### Available data
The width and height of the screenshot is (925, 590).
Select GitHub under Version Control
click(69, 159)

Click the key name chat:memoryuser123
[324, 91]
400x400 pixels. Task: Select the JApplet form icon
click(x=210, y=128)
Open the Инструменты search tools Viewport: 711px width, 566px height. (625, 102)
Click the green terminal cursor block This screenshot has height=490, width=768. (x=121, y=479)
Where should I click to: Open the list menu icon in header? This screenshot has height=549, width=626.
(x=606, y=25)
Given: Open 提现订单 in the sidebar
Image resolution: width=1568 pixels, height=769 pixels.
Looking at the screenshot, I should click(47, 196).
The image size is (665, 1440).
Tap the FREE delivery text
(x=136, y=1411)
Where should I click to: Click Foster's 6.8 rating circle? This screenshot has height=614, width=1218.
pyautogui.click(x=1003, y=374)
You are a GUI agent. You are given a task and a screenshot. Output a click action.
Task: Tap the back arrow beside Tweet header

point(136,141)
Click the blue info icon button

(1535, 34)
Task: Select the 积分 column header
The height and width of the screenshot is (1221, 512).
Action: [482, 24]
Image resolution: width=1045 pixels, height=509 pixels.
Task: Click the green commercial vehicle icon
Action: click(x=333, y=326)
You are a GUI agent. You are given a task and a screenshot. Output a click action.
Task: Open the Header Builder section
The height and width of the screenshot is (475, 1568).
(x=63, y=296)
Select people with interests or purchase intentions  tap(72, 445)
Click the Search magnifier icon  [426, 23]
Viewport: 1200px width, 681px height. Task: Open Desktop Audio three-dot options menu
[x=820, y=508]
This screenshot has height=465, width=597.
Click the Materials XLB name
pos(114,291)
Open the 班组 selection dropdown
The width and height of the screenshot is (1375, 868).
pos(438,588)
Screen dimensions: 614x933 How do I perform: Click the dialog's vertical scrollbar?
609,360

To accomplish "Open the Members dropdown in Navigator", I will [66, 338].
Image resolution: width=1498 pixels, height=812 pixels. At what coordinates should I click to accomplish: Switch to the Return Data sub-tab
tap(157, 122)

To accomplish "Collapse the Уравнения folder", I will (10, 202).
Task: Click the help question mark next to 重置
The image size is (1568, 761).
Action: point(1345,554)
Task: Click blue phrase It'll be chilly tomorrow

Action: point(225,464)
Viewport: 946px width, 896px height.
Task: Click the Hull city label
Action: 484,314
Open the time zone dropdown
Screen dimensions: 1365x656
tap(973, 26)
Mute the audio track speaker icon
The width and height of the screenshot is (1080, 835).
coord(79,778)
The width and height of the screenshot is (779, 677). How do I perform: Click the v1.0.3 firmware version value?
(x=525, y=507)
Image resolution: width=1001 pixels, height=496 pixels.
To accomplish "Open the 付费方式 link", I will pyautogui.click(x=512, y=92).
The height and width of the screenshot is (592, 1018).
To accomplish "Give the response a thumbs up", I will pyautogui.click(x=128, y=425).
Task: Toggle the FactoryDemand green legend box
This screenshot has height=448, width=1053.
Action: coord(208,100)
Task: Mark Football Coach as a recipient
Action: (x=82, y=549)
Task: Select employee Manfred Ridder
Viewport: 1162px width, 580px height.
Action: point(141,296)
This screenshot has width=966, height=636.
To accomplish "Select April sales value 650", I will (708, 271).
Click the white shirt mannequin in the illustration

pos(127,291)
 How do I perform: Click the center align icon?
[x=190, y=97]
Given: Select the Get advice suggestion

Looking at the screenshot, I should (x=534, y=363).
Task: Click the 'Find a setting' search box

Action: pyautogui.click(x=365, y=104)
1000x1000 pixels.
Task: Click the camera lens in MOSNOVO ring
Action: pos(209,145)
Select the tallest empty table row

### Task prompt
Only the lines from the one containing "Task: Select employee Manfred Ridder" to the end of the data should be printed, exactly as they stand.

### Result
Task: Select employee Manfred Ridder
Viewport: 1162px width, 580px height.
Action: point(141,296)
This screenshot has width=966, height=636.
To accomplish "Select April sales value 650", I will (708, 271).
Click the white shirt mannequin in the illustration

pos(127,291)
 How do I perform: Click the center align icon?
[x=190, y=97]
Given: Select the Get advice suggestion

Looking at the screenshot, I should (x=534, y=363).
Task: Click the 'Find a setting' search box

Action: pyautogui.click(x=365, y=104)
1000x1000 pixels.
Task: Click the camera lens in MOSNOVO ring
Action: pos(209,145)
Select the tallest empty table row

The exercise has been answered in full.